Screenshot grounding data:
###
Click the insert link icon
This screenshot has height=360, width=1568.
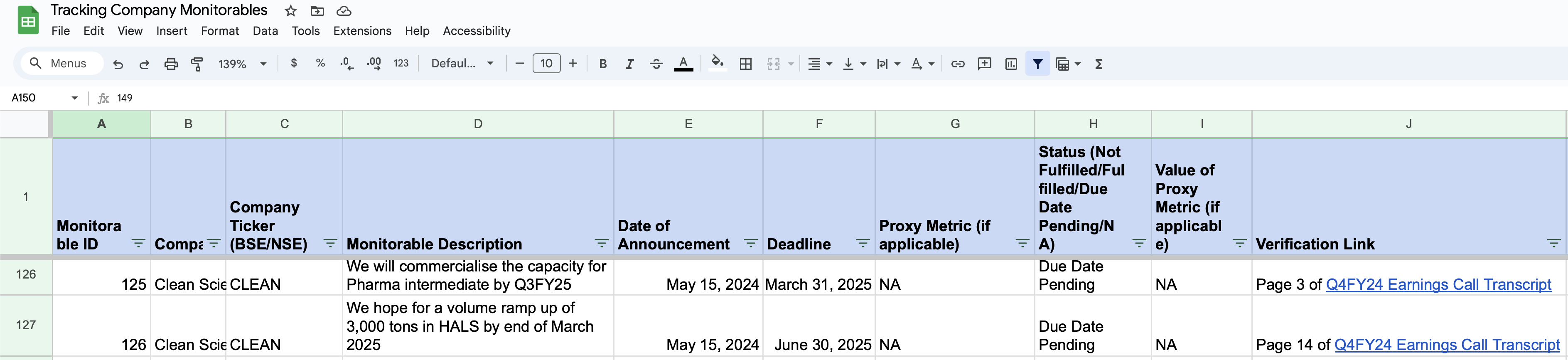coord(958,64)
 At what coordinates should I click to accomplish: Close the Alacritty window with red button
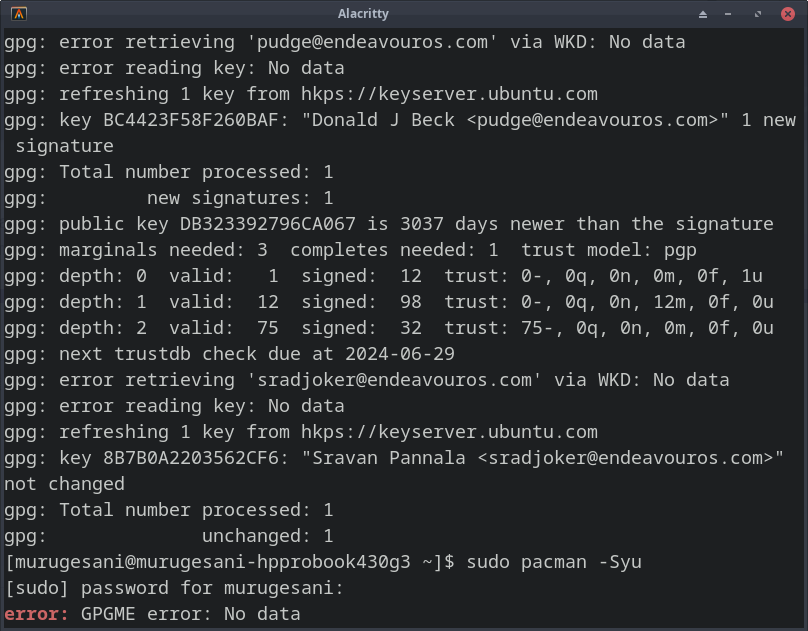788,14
###
* **PROBLEM DESCRIPTION**: Print all entries exactly. The images do not belong in the copy.

* **EXERCISE ANSWER**:
Click the insert link icon
This screenshot has height=360, width=1568.
coord(958,64)
 At what coordinates should I click to accomplish: Close the Alacritty window with red button
788,14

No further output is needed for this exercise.